Действительно, через неделю, неожиданно, как черти из бутылки, из-за сосны выскакивала пара «командированных», одетых в кожаные пальто, в шляпах, с вещмешками за плечами и баулами в руках. И приветствовали:
- Наше вам, а ваше нам!
Тут же объявился, пахан в окружении своей свиты. Вечером в землянке пахана был загул: водка, икра, копчёная колбаса и прочая давно забытая снедь. Благодарили и отца:
- Борода, вот тебе гостинец, - и даритель исчезал.
Отказаться от подарка было нельзя – отказ считался оскорблением. Приходилось принимать подарок: надо было выживать. В тот же день нарочный отправлялся с баулами к начальству.
Рабским трудом заключённых трасса была подготовлена к сдаче в эксплуатацию энергетикам. Алмазов с членами приёмной комиссии в сопровождении охраны прибыл на объект. Весь личный состав «командировки» был выстроен возле конторки и Алмазов поблагодарил за хорошую работу заключённых, чем их несказанно удивил. Ещё больше удивились и обрадовались заключённые, когда услышали, что время работы в «командировке» зачтётся им вдвойне.
Знали бы заключённые, что это решение будет одной из «картинок » в длинном списке обвинений Алмазова, когда судила его тройка, как врага народа, то наврятли бы радовались.
После построения Алмазов отозвал в сторонку отца, якобы на инструктаж. Сообщил, что его переводят на работу, более ответственную, и он хотел бы отца и надёжных специалистов забрать под своё начало. Сообщил, что по его ходатайству на Угримова пришло предписание об освобождении, так что на профессора рассчитывать не приходится. Воспоминания, воспоминания…. Разболелась голова, да и на работу пора.
Раннее утро. Дорога до заводской проходной за многие месяцы вымерена – перемерена шагами, так что ноги сами, казалось, выбирают безопасный путь среди колдобин и валяющегося хлама, а голова занята одним и тем же – воспоминаниями.

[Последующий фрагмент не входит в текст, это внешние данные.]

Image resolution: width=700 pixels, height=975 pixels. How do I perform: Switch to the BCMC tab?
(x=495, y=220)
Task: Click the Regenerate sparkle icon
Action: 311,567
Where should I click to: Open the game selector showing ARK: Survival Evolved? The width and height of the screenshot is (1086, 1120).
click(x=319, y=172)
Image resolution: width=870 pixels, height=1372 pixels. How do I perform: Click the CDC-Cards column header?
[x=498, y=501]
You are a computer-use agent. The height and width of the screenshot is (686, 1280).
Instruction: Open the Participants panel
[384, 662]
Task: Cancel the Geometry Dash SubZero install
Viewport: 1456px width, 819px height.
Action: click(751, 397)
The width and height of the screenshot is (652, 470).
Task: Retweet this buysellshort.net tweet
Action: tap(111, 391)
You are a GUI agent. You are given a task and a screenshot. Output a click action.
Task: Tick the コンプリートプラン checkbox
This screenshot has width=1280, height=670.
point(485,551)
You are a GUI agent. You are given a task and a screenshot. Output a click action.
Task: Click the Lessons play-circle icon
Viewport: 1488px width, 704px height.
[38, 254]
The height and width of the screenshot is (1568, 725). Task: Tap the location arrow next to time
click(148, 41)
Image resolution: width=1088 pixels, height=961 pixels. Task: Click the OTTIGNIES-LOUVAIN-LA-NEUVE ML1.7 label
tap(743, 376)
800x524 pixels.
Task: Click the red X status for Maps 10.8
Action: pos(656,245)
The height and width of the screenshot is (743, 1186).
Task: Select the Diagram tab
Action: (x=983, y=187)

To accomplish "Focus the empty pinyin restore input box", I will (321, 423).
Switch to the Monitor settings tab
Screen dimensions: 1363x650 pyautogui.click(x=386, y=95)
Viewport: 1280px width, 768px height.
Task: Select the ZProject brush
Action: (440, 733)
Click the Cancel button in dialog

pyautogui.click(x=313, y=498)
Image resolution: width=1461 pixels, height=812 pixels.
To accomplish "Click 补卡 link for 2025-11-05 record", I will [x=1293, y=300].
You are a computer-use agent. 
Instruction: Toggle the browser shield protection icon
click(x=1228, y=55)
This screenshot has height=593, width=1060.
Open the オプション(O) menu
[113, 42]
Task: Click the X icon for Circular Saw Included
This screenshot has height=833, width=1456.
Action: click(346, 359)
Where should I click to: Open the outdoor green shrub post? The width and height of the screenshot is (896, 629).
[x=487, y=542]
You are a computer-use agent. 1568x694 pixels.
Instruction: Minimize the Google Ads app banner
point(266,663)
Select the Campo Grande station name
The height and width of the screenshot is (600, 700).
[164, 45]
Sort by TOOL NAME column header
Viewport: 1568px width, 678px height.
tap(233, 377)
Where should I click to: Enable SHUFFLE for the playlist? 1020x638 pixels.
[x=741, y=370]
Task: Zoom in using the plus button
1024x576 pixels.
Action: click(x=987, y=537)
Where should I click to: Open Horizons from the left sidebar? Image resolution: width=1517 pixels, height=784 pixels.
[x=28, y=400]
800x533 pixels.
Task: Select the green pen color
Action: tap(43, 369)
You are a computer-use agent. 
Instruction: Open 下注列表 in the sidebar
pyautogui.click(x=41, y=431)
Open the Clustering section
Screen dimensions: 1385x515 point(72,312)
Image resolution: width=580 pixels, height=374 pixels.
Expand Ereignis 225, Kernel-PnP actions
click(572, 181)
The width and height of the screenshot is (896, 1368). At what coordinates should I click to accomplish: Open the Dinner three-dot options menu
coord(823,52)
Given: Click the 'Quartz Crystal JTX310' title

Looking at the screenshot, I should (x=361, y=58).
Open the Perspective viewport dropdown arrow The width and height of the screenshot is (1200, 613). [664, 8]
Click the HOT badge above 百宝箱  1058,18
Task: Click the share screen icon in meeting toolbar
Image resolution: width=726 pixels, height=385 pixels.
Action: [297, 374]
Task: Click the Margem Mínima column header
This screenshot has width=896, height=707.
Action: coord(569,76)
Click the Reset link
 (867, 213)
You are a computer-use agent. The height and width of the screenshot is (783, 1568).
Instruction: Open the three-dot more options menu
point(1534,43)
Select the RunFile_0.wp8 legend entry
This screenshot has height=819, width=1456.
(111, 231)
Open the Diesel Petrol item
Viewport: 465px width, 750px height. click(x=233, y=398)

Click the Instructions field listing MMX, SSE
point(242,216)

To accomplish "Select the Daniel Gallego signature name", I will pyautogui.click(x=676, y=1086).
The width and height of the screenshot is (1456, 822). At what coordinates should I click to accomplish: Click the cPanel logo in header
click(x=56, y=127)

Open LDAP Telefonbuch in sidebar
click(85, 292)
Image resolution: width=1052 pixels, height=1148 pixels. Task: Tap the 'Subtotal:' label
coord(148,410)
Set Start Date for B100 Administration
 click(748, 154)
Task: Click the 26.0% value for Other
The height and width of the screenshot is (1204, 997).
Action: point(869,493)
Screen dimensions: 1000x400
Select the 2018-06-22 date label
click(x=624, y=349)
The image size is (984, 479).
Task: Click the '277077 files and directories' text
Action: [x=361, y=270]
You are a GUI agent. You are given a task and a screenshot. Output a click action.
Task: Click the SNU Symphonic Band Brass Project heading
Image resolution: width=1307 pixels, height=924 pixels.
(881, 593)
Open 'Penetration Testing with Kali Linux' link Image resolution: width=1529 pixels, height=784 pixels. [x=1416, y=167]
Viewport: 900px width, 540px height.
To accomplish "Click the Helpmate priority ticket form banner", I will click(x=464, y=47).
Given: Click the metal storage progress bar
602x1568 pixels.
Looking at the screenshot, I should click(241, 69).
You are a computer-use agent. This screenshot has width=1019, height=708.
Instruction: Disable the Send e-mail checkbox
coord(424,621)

Подходя к проходной, отец оступился, да так, что чуть не упал, чертыхнулся и вдруг, будто током ударило – вспомнил! Да. Это он, тот самый уголовник, который неоднократно отправлялся на волю из «командировки». Всегда объявлялся в назначенный паханом срок, ухмыляясь, приветствовал встречающих неизменной фразой: «Наше вам, а ваше нам!». От этого типа так просто не избавишься, он, словно клоп, будет сосать, и сосать, но никогда не насытится. Одно лишь средство избавиться от него – раздавить как клопа, да так, чтобы «вони» не было. От такой мысли пришло успокоение и решение действовать. Вечером дома на вопрос мамы: «Что с шантажистом?» отец ответил, что всё будет хорошо и пояснил:
- Эта сволочь в бригаде электриков трудится, на подхвате, участвует в монтаже силовых линий электропередачи. Работа опасная – требует серьёзных навыков. Думаю, на этой работе он и сорвётся.
В тот день ужинали поздно. Разговаривали о том, что через неделю начнётся учебный год. Это совершенно не радовало ни меня, ни сестру, но радовало родителей: они надеялись, что мы будем хотя бы полдня под присмотром педагогов и прекратится наша вольная жизнь, доставлявшая родителям одни неприятности. (Чего стоили только одни наши «походы» на заводскую территорию!).